Les forces renaissantes du protectionnisme régional associées aux coûts de développement gargantuesques des projets aérospatiaux ont redéfini les cartes des partenariats entre les grands constructeurs.
Premièrement, nous assistons à une globalisation de l’activité dès lors que les constructeurs américains et européens n’hésitent plus à se fournir en Asie, Europe de l’Est et Amérique Latine, jouant sur la faiblesse du dollar pour baisser leurs coûts de production. La lutte est rude pour ces milliers de petits et moyens fournisseurs de 2nd et 3ème niveaux (Tier 2 & 3) qui souhaitent intégrer la chaîne de valeur des projets titanesques tels le gros porteur Airbus A380 (12 milliards d’Euros) ou le Boeing 787 Dream Liner. Conjointement, les 2 principaux marchés (Amérique du Nord et Europe) devant faire face à des retours sur investissement risqués, tendent à se refermer et à limiter l’admission de partenaires de 1er niveau (Tier 1).
En effet, les exigences financières ténues ne laissent plus place aux erreurs de diagnostics sur les potentiels de vente d’un avion ou de lanceurs spatiaux. La faillite de la flotte de satellites Iridium en 1999, les soubresauts de la navette européenne Hermès et les aléas de la station spatiale rustinée obligent à plus de discernement quant aux investissements massifs. L’impératif est au pragmatisme prudent. Ainsi, l’absence de marché potentiel pour le chasseur Rafale est mise en exergue par le refus de Singapour de s’en équiper, au profit du best-seller Boeing F-15 en août 2005. La France renouvelle l’erreur des Israéliens avec le chasseur Lavi annulé en 1987, faute de budget.
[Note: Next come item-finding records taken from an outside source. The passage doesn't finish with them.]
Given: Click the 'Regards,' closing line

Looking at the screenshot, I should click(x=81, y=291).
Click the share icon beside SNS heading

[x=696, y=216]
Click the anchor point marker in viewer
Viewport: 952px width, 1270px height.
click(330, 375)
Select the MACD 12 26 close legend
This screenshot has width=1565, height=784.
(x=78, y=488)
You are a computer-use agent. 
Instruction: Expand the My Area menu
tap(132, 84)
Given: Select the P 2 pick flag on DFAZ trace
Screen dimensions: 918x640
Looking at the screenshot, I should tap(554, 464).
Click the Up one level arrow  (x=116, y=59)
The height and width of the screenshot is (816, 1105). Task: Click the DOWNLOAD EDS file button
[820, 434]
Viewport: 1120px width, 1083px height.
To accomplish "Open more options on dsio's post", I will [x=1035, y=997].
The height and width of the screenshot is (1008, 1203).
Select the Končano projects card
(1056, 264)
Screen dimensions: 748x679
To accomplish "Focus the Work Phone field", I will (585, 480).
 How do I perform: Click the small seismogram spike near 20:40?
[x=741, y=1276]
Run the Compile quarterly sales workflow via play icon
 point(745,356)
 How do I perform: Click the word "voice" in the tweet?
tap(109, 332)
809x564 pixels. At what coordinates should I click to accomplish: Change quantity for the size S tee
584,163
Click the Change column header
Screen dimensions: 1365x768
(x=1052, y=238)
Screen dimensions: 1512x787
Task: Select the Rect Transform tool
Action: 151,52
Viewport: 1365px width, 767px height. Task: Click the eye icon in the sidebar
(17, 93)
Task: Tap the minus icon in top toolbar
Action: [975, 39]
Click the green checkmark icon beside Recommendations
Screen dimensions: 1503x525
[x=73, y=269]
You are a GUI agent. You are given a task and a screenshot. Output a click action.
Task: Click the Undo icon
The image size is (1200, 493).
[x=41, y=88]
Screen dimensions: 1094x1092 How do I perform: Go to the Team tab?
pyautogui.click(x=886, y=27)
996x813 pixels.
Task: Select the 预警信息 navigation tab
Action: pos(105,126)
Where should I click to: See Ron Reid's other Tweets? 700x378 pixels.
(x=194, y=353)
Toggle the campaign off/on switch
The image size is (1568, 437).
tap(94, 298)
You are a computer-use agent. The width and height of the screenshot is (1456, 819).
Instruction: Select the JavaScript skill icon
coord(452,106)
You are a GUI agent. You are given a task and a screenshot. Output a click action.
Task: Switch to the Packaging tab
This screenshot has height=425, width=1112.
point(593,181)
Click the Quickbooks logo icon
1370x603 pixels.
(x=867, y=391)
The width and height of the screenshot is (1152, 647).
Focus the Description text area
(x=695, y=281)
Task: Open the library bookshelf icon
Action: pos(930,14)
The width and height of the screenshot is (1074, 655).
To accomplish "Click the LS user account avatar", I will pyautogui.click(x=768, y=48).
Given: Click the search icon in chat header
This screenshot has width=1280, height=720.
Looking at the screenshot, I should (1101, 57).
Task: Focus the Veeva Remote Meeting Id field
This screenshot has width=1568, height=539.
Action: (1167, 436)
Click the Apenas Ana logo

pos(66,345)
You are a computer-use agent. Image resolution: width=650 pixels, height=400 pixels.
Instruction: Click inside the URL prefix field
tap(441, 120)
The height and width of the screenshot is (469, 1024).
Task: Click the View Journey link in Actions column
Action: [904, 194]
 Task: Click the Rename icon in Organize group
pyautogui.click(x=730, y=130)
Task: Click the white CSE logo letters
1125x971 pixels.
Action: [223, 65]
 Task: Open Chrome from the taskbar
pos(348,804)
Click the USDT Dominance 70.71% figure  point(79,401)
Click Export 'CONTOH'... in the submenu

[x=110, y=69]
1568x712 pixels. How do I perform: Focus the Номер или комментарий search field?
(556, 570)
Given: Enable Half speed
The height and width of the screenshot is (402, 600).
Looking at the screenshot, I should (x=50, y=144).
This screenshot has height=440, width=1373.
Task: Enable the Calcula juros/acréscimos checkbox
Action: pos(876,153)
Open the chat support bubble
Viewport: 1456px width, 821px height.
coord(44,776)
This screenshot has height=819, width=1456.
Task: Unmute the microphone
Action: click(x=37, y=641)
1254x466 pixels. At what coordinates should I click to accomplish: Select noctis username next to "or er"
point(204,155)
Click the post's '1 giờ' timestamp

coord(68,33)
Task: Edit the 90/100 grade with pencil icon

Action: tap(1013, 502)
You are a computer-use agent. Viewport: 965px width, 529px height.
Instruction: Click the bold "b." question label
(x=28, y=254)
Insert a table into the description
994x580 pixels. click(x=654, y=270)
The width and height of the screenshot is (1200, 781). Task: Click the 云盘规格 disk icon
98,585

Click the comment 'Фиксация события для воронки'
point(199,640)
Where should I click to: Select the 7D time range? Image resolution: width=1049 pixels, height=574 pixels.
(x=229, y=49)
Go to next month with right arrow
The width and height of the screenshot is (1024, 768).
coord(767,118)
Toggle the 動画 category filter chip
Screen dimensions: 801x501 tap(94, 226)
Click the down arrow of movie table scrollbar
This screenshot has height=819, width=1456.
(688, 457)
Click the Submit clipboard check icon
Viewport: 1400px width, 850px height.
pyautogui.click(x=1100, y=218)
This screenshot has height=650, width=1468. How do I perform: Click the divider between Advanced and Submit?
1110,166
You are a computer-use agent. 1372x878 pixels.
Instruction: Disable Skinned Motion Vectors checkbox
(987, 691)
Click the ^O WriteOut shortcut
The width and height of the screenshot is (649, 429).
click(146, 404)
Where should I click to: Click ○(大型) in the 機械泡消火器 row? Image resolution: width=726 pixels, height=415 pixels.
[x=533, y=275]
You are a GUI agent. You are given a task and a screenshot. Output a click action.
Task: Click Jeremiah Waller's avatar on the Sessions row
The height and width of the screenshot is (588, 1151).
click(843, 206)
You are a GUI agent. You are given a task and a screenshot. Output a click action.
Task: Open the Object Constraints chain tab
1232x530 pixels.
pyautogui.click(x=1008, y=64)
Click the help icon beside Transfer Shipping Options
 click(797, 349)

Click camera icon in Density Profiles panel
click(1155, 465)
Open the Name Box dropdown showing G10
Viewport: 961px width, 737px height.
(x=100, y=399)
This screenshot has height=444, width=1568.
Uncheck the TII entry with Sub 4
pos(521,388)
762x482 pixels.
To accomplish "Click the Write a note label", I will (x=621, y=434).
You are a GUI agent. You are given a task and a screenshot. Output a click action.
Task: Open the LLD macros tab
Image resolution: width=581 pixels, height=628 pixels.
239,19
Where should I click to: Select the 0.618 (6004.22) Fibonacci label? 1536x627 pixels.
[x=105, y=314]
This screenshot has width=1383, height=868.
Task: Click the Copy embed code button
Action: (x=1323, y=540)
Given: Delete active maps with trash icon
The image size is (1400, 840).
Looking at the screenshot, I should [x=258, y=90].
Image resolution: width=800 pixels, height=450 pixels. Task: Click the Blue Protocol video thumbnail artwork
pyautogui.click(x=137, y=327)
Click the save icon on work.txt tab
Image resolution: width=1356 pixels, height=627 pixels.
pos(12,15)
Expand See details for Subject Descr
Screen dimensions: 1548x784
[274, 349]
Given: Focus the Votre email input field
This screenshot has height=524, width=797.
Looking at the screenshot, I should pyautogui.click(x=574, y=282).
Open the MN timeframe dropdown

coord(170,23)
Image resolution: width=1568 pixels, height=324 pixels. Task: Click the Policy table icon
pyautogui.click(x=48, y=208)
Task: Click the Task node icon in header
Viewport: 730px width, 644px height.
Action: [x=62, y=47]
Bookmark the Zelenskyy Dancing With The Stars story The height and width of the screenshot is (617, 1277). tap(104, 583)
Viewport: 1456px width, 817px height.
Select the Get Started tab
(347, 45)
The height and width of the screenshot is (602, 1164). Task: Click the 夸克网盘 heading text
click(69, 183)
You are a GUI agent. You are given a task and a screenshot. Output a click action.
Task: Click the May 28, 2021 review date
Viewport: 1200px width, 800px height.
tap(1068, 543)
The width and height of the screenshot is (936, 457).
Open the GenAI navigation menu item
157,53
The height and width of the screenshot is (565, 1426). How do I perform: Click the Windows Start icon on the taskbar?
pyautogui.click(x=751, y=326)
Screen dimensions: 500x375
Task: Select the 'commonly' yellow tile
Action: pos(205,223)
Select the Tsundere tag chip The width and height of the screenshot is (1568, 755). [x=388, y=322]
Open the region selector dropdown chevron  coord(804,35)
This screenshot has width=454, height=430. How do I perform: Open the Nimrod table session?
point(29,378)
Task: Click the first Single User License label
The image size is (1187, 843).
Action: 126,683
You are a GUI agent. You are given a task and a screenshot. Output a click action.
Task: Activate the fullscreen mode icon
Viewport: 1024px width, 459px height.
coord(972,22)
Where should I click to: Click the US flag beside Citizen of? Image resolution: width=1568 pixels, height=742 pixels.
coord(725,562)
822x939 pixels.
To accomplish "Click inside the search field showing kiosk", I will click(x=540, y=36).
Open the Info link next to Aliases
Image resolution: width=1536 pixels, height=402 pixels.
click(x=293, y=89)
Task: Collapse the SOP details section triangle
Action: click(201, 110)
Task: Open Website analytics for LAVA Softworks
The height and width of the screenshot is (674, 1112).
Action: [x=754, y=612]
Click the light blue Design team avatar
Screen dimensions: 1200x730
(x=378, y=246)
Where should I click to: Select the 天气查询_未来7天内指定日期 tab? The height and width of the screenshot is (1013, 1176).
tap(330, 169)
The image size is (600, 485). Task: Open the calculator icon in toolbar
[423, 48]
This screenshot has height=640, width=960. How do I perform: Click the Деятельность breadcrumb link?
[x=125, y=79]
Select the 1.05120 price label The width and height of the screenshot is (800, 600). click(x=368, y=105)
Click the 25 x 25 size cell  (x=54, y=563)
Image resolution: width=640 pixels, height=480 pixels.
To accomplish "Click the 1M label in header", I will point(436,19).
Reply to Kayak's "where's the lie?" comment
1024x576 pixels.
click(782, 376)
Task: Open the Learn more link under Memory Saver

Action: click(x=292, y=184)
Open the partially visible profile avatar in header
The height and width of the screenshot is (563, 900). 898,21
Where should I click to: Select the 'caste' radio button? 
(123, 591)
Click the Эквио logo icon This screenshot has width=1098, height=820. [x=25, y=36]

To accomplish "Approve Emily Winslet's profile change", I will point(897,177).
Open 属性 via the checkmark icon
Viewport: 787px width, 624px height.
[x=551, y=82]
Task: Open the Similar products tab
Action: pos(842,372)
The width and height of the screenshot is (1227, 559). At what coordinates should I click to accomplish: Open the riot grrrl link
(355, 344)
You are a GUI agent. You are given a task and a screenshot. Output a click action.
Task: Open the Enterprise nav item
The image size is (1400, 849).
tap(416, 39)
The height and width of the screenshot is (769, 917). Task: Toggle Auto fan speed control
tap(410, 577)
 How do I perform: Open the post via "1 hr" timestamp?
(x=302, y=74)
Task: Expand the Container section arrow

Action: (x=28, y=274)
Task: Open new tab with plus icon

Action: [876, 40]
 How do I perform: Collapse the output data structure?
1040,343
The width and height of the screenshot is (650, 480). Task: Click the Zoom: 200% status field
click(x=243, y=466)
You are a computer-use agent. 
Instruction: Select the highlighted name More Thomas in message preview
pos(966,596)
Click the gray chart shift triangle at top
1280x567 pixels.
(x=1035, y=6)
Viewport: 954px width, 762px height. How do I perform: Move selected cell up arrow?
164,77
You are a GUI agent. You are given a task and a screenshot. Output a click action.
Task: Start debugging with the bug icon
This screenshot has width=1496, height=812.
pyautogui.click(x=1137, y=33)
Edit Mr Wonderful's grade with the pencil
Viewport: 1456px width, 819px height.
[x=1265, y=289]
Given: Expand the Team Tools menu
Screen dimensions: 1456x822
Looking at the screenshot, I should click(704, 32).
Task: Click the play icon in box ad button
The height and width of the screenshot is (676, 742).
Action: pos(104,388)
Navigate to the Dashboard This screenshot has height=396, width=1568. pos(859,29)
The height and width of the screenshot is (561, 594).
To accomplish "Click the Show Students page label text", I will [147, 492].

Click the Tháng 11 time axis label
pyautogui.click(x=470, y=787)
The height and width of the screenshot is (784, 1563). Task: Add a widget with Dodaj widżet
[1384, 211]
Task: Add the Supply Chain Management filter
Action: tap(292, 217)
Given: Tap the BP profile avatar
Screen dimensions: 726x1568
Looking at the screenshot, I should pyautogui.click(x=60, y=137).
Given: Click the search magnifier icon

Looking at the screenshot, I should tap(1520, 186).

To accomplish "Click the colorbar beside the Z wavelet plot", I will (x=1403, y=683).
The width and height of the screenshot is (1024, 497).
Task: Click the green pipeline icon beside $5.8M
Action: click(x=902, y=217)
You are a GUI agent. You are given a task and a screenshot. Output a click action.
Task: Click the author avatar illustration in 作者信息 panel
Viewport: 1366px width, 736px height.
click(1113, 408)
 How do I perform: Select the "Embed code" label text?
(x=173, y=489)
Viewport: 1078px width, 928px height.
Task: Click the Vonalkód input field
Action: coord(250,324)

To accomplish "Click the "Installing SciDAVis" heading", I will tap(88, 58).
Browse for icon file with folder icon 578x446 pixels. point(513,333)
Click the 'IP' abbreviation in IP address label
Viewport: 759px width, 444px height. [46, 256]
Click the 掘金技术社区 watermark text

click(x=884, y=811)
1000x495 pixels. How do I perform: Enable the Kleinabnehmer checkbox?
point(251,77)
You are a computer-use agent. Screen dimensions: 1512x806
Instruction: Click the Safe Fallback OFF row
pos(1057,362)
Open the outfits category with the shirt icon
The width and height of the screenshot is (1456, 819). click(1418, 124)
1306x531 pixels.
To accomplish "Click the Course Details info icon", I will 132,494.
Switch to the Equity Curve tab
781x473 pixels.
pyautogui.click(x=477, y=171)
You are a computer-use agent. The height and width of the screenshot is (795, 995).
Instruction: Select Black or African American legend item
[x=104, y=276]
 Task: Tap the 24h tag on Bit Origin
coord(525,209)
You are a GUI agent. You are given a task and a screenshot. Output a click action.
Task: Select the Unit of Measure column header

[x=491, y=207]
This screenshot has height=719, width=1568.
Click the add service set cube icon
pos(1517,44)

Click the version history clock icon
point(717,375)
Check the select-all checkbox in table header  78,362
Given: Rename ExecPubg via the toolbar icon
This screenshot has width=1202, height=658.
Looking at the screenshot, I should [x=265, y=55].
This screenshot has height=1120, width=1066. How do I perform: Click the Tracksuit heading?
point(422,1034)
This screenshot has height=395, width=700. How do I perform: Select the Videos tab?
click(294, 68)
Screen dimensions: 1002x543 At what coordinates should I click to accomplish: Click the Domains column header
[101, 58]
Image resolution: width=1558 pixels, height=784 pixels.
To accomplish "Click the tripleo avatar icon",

La volonté de soutenir les capacités de production et de R&D nationales, comme pour l’EuroFighter, le Gripen et le Rafale, fait place à une « coopétition » internationale. Ainsi, face à la chute des budgets de défense, cinq Etats européens (Royaume-Uni, Italie, Pays-Bas, Norvège, Danemark) ont choisi d’apporter une contribution financière et industrielle au programme américain F-35 Joint Strike Fighter.